Anna Mae Pictou Aquash, activiste autochtone, victime d’un homicide (née le 27 mars 1945 à Shubenacadie, en Nouvelle Écosse; décédée en décembre 1975 dans la réserve indienne de Pine Ridge, au Dakota du Sud, aux États Unis). Membre militante de l’American Indian Movement (AIM) aux États Unis pendant les années 1970, elle a été assassinée en 1975, déclenchant une enquête qui s’étendra sur 35 ans et qui aboutira à la condamnation de deux autres membres de l’AIM. Aujourd’hui, elle est devenue le symbole des injustices subies par les femmes autochtones au sein de leurs propres communautés.

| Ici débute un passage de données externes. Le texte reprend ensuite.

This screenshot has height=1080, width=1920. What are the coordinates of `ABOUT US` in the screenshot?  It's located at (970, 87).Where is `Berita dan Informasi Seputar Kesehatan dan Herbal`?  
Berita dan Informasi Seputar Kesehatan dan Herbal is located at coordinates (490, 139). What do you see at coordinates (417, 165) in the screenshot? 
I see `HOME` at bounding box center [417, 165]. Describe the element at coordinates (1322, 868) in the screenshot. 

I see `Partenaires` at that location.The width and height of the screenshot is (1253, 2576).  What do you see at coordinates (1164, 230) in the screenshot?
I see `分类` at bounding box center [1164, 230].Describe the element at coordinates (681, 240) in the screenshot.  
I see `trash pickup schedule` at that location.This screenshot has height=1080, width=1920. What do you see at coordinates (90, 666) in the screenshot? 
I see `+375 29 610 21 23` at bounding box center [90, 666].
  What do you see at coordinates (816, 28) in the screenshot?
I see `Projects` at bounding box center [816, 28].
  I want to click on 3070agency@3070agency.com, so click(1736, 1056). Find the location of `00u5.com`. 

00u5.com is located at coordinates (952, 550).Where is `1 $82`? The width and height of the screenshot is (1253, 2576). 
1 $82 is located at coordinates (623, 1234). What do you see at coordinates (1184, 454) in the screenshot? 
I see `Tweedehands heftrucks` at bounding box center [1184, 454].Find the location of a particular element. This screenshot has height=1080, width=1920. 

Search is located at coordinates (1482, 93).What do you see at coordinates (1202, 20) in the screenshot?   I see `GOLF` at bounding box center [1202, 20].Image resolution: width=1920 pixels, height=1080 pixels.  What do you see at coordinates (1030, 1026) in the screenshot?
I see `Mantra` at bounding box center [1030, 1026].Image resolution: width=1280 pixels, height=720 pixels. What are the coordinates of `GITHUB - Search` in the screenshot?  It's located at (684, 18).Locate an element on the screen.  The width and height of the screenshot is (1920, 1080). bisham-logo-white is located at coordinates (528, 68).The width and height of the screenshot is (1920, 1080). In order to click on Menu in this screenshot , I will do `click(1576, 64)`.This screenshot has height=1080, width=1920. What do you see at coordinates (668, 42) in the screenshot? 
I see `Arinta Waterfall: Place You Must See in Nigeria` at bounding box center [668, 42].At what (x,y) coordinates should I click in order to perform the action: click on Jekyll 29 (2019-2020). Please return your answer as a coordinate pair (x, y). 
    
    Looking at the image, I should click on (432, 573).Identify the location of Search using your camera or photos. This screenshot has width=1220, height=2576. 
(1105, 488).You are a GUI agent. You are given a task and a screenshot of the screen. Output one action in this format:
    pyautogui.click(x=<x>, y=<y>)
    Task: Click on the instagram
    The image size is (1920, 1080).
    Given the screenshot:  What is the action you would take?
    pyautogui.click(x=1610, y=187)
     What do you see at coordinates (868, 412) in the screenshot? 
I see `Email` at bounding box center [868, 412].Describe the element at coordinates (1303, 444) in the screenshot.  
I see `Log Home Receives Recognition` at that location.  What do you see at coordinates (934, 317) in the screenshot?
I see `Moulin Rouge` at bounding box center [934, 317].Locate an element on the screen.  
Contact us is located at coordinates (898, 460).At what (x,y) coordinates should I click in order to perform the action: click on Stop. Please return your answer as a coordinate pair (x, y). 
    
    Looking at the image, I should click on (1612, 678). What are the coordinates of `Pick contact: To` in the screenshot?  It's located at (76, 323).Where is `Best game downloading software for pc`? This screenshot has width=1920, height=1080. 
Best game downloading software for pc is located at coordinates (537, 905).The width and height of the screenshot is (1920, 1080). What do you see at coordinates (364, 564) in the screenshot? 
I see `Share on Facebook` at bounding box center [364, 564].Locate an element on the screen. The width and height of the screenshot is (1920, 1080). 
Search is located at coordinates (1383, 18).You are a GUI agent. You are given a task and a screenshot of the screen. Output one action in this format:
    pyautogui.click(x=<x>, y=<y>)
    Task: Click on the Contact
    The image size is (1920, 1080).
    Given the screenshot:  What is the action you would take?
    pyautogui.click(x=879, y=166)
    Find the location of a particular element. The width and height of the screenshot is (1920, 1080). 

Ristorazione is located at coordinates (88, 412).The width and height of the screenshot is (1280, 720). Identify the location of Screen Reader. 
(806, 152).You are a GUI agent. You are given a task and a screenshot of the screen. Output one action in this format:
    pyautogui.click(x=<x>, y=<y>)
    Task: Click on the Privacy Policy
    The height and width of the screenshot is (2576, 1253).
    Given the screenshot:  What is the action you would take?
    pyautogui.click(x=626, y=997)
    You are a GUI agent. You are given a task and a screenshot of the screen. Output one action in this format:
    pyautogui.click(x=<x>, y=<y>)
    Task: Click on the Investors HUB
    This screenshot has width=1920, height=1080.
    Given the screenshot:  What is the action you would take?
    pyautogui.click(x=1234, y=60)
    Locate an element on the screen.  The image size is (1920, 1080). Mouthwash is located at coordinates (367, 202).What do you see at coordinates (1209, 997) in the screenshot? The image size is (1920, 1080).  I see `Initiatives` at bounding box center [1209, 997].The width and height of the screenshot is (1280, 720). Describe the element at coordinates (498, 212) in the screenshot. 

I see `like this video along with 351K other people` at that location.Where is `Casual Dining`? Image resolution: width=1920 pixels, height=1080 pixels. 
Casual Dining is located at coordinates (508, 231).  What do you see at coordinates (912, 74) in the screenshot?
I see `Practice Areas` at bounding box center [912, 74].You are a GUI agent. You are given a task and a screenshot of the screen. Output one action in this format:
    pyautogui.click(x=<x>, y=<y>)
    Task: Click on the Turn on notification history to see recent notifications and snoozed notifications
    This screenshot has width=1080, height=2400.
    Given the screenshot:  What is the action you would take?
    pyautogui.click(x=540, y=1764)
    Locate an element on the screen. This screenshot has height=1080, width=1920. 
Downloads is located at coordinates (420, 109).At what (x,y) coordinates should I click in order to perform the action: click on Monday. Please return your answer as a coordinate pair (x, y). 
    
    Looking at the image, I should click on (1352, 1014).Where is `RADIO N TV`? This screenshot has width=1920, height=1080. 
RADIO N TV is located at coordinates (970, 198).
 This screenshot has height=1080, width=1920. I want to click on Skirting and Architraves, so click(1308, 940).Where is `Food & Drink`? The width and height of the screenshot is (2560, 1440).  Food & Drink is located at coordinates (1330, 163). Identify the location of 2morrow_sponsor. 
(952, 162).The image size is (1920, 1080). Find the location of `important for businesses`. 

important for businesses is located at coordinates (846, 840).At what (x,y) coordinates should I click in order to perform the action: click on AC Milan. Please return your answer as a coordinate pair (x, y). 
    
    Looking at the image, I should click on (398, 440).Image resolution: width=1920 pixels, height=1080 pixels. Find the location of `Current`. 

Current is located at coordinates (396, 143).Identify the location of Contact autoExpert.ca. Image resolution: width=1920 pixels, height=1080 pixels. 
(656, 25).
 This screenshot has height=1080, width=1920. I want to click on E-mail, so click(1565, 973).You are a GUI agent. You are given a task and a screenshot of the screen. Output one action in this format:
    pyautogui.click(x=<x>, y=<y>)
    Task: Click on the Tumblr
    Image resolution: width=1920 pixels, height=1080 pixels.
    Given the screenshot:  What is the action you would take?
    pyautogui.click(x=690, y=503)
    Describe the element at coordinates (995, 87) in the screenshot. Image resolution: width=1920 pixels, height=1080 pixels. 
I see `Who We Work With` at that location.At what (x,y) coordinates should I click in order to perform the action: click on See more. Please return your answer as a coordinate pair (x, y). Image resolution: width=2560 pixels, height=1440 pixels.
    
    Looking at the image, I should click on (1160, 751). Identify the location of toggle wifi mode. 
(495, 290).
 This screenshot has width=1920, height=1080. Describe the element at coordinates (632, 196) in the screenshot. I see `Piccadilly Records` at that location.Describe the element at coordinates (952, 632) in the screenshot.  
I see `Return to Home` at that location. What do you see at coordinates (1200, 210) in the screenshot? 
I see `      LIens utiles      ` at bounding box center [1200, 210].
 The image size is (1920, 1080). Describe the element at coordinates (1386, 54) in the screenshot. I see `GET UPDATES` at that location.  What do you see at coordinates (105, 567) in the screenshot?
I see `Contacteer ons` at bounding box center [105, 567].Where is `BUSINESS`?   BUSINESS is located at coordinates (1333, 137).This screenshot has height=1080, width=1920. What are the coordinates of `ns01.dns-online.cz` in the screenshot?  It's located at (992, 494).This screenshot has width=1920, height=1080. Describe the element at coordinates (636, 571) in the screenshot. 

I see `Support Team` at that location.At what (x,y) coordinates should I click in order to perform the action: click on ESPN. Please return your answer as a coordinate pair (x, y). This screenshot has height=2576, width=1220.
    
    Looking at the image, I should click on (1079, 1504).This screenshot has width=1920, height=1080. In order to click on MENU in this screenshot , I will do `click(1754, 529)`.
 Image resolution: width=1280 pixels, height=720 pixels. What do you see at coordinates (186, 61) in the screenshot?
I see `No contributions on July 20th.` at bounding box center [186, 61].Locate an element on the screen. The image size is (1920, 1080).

Cet article traite de thématiques délicates qui peuvent ne pas convenir à tous les publics. .

Drapeau de l’American Indian Movement
Drapeau de l’American Indian Movement, (avec la permission de Tripodero/Wikimedia, sous licence Creative Commons)

Jeunesse

Anna (Annie) Mae Pictou naît dans la réserve d’Indian Brook (devenue la Première Nation de Sipekne'katik), une petite communauté Mi'kmaq de Shubenacadie en Nouvelle-Écosse. ( Voir également Réserves en Nouvelle-Écosse.) Sa mère, Mary Ellen Pictou, vit de l’aide sociale, travaillant ponctuellement comme femme de ménage pour pourvoir aux besoins d’Anna Mae et de ses deux sœurs aînées, Rebecca et Mary. Le père d’Anna Mae, Francis Levi, travaille sur des chantiers d’exploitation forestière dans le Maine aux États-Unis. En 1949, Mary Ellen Pictou se remarie et déménage avec sa famille dans la réserve de Pictou Landing, située le long du détroit de Northumberland en Nouvelle-Écosse, où la jeune Anna Mae passe une grande partie de son enfance.

Là, Anna Mae Pictou fréquente des écoles à Pictou Landing et à Shubenacadie où elle retourne adolescente après le décès de son beau‑père d’un cancer. Alors qu’elle est âgée de 16 ans, sa mère abandonne sa famille et l’adolescente doit bientôt quitter la Nouvelle‑Écosse et s’installer dans le Maine aux États‑Unis pour travailler comme ouvrière agricole saisonnière. Plutôt que de retrouver la pauvreté d’Indian Brook, elle déménage à Boston en compagnie d’un autre Mi'kmaq du nom de Jake Maloney, rejoignant ainsi de nombreux autres résidents des Maritimes qui, dans les années 1960 et 1970, ont immigré vers la capitale du Massachusetts aux États‑Unis à la recherche d’un emploi.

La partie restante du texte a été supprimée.